Monday, July 30, 2012

Cleveland Glenville High School Graduate Terrell Gausha advances to 2nd round in Olympic Games boxing after knocking out opponent in third round

Terrell Gausha

By Kathy Wray Coleman, Associate Publisher, Editor, Cleveland Urban News.Com and the Kathy Wray Coleman Online News Blog.Com

LONDON, England-Glenville High School Graduate Terrell Gausha got closer to a gold metal and made the Cleveland schools and America proud with a third round
knockout at the 2012 Summer Olympic Games on Saturday of his opponent, Armenia's Andranik Hakobvan.

A middleweight division fighter, Gausha, 24, is among the 16 remaining amateur boxers out of the original 32 to advance to the quarter finals and will box again at 9:30 am on Thursday against Indian matinee idol Vijender.

"He knocked him out and you don't see that much in Olympic boxing," said Michael Nelson, an entrepreneur who owns the restaurant The Kitchen, and Lil Africa, a party and versatility building at 69th St and Superior Ave in Cleveland where Gausha had sparred in practice and regular boxing matches. "He is just another example of the Black males that graduate from the Cleveland Municipal School District and go on to make us proud."

A former Golden Gloves champion who began boxing at the age of 10, Gausha, who is Black, had lost the first round, and the second round was a 4-4 draw.
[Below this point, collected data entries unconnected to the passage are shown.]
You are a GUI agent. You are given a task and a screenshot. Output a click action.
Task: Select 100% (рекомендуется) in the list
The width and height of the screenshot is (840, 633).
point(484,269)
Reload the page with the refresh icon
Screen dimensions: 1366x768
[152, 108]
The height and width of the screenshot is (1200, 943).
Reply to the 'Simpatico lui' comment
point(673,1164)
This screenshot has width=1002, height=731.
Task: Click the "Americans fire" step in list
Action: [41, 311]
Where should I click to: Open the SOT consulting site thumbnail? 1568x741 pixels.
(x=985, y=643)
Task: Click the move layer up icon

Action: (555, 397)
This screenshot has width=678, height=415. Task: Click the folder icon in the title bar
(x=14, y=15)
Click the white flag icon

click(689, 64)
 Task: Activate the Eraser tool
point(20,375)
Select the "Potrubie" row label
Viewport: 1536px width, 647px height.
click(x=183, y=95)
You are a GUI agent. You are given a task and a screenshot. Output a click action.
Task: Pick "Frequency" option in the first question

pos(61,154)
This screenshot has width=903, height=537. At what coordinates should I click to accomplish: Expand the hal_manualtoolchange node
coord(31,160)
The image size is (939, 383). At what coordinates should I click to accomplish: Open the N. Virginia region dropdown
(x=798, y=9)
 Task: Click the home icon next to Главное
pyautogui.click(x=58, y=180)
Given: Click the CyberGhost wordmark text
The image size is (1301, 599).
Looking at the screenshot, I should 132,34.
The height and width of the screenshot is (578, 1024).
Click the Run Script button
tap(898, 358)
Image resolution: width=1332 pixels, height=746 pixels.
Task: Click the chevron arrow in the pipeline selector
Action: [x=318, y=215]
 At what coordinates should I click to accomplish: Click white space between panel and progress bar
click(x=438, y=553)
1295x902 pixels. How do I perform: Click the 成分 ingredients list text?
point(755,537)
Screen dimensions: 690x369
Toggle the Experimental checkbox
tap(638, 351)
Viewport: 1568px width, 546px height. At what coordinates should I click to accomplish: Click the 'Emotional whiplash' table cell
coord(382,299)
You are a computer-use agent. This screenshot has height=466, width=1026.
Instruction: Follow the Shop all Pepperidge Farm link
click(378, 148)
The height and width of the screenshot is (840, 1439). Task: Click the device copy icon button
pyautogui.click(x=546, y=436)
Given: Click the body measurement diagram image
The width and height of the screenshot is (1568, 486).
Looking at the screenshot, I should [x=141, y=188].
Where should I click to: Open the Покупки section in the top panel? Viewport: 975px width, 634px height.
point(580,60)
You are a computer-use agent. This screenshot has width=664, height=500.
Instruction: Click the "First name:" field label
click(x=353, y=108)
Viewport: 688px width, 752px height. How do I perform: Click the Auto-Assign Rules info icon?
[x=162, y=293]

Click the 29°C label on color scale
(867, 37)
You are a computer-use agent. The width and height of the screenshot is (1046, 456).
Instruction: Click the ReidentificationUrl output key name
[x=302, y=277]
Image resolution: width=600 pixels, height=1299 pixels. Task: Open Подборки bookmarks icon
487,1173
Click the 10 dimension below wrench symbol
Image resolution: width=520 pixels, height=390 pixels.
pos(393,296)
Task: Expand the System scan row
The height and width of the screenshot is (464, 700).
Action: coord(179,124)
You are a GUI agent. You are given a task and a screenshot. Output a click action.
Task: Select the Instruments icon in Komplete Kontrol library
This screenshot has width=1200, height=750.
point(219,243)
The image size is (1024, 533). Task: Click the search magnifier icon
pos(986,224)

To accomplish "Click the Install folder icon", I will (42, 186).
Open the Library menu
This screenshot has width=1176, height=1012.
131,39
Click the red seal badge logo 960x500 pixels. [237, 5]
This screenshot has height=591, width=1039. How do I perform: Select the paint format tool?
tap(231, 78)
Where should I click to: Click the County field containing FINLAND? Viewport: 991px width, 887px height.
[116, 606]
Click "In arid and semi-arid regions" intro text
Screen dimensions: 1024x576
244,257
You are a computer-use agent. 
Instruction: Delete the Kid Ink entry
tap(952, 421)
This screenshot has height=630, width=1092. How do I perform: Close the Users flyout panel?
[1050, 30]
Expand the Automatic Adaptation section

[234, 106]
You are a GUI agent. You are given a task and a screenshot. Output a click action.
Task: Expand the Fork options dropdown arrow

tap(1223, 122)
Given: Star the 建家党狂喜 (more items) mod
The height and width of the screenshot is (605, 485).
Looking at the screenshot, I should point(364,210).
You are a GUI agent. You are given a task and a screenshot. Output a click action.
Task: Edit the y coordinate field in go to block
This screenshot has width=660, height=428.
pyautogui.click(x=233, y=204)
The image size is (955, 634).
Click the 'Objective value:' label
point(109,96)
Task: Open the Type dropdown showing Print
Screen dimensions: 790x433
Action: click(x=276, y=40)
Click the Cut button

But he stunned the audience and Hakobvan in the third round with an unexpected knockout.

After ballooning to over 200 pounds, he had all but given up on boxing last year.

"It seemed as though he had given up boxing, "
Nelson said. "I worried that he might go to the streets."

Gashua has his fans with him to cheer him on , including his mother, his sister, and a group of friends and supporters.

The Olympic Games are held every four years.

The last time that London won the honor of hosting the games was in 1948 for some $117 thousand dollars. Now the costs is over $14 million.

Gashua is not the only famous boxing affiliate from Cleveland.

Nationally renowned boxing promoter Don King, who also publishes the Call and Post Newspaper, Ohio's Black press

The predominantly Black major metropolitan city can also boast of nationally renowned boxing promoter Don King, who is also publisher of the Call and Post Newspaper, Ohio's Black press with distributions in Cleveland, Columbus and Cincinnati, Oh.

Others from Cleveland that have gained worldwide fame include Johnny Kilbane, who held the world featherweight from 1912 to 1923, and Joey Maxim, the light heavyweight champion in the 1950s.